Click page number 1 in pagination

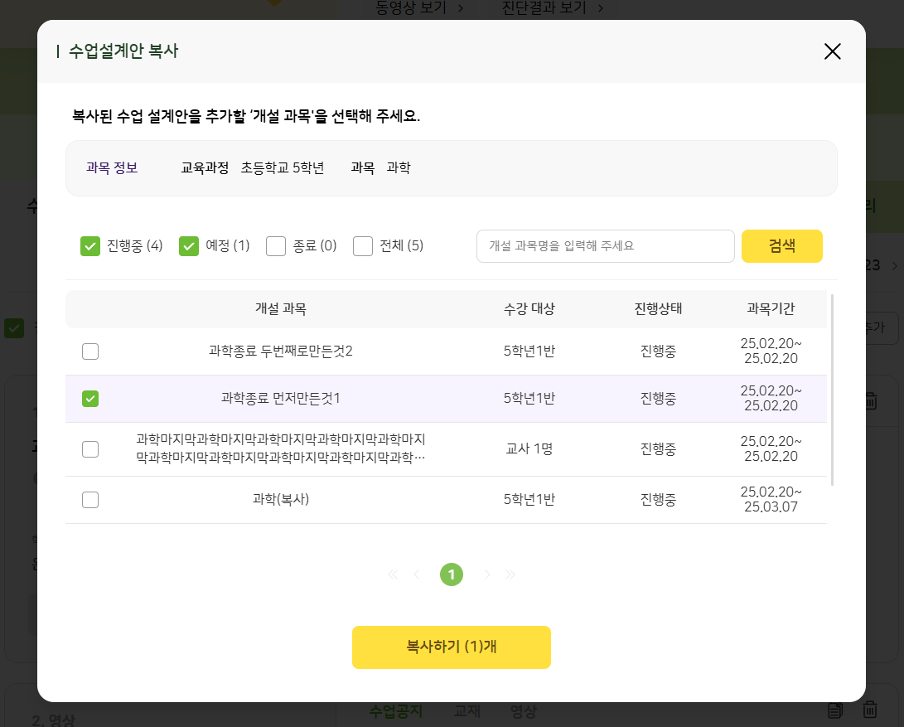(452, 574)
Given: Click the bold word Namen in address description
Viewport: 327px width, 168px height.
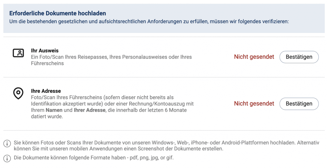Looking at the screenshot, I should pyautogui.click(x=54, y=110).
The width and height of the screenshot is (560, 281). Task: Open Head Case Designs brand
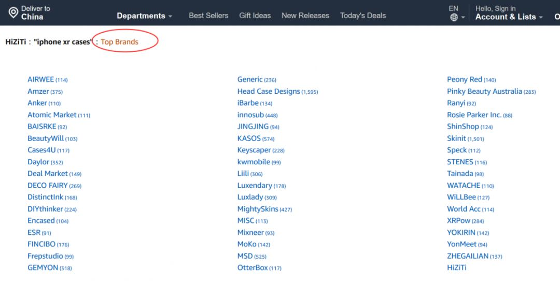[x=269, y=92]
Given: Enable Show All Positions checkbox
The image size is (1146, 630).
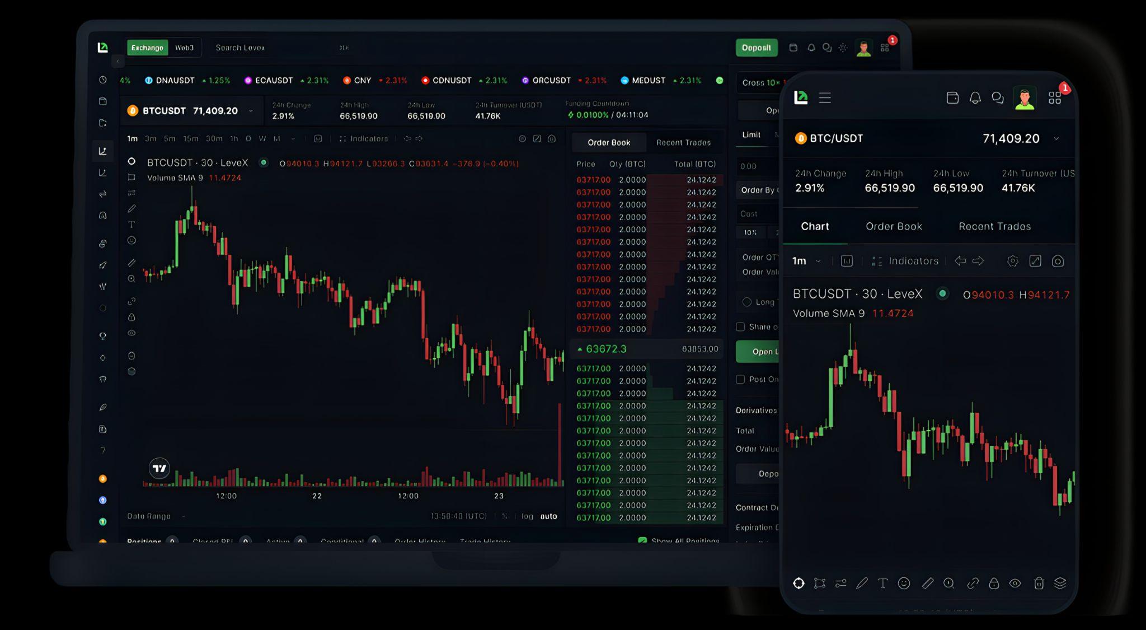Looking at the screenshot, I should point(642,540).
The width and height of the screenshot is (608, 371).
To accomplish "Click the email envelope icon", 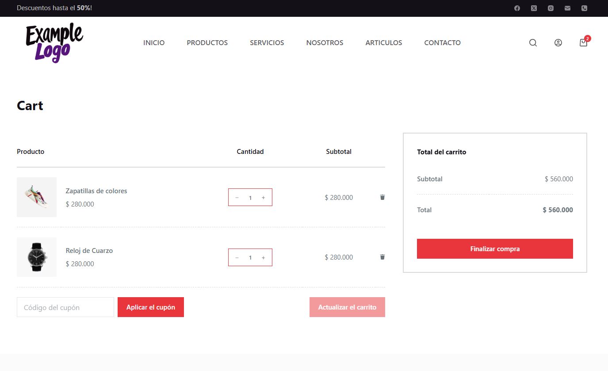I will pyautogui.click(x=567, y=8).
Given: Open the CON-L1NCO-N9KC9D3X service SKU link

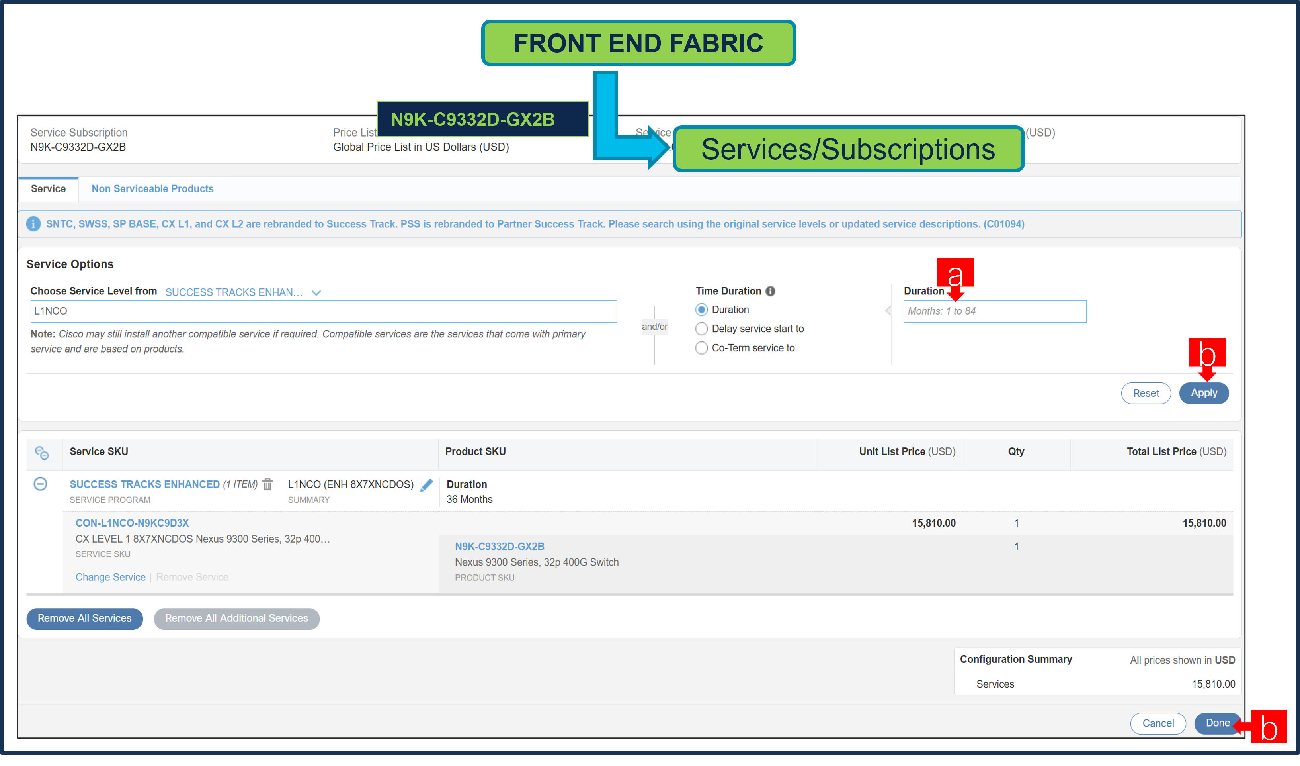Looking at the screenshot, I should [132, 523].
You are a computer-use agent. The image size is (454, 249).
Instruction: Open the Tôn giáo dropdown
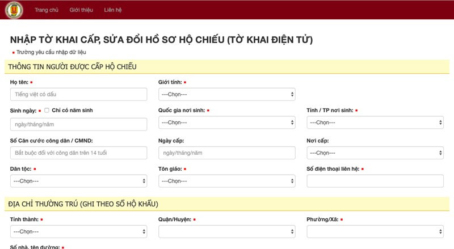pyautogui.click(x=226, y=181)
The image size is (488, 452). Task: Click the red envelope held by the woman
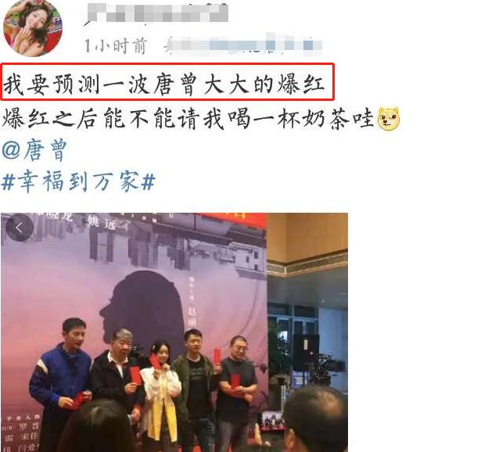click(155, 362)

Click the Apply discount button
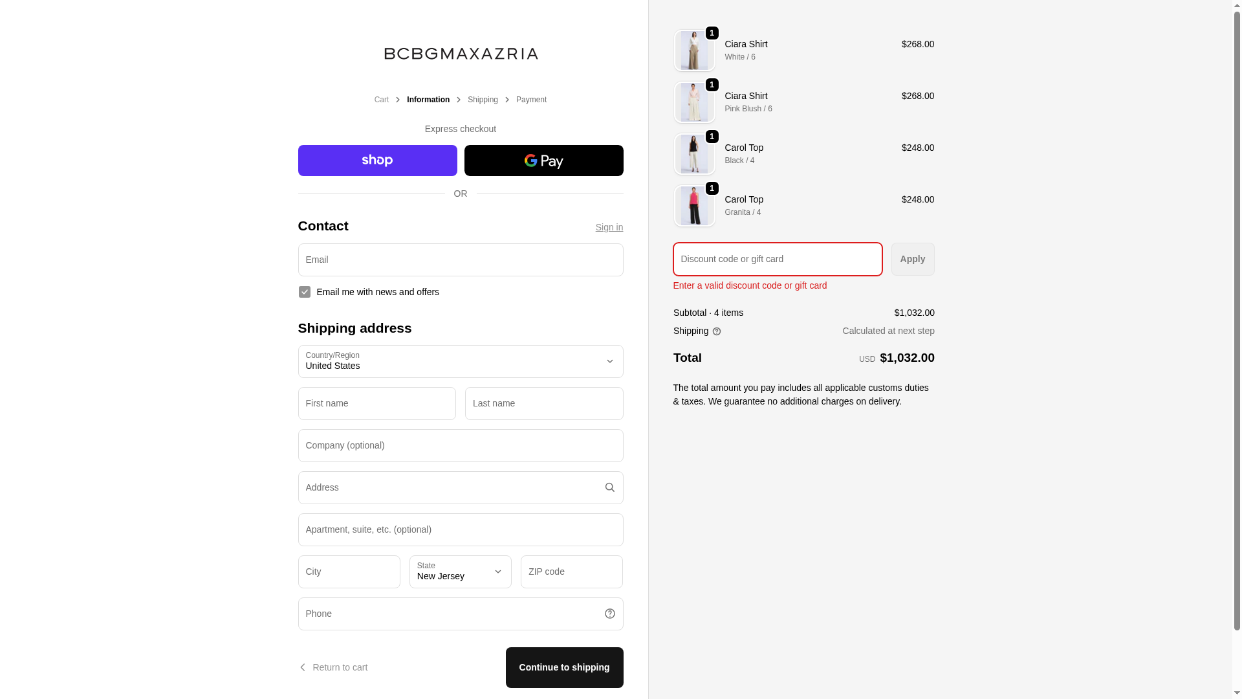pos(912,259)
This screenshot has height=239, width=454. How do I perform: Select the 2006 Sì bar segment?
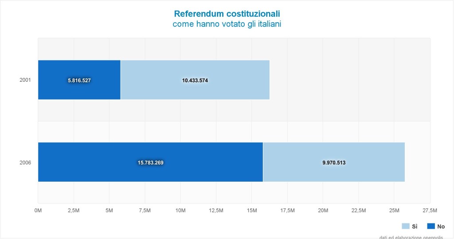(334, 162)
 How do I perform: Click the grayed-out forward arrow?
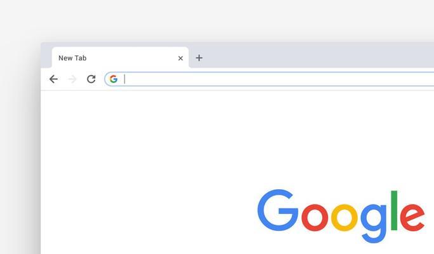click(72, 79)
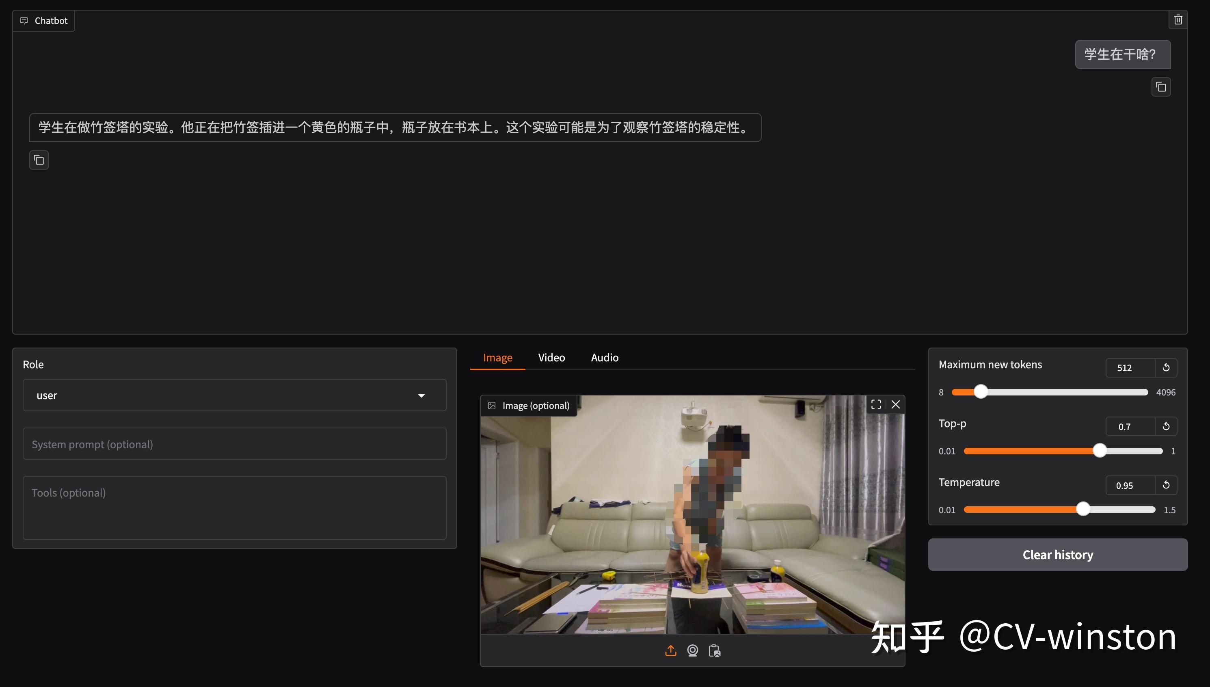
Task: Remove the uploaded image with the X
Action: [x=896, y=404]
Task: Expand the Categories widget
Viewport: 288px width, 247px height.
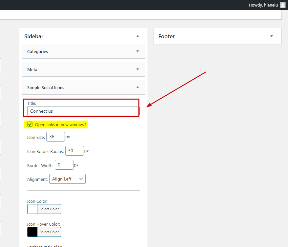Action: tap(137, 51)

◆ Do this ◆
Rewrite everything from the line containing "Task: Expand the Categories widget" down to the end of the rows, swapping "widget" for "panel" and changing nothing else. Leave the pictures out.

◆ Problem solution ◆
Task: Expand the Categories panel
Viewport: 288px width, 247px height.
Action: tap(137, 51)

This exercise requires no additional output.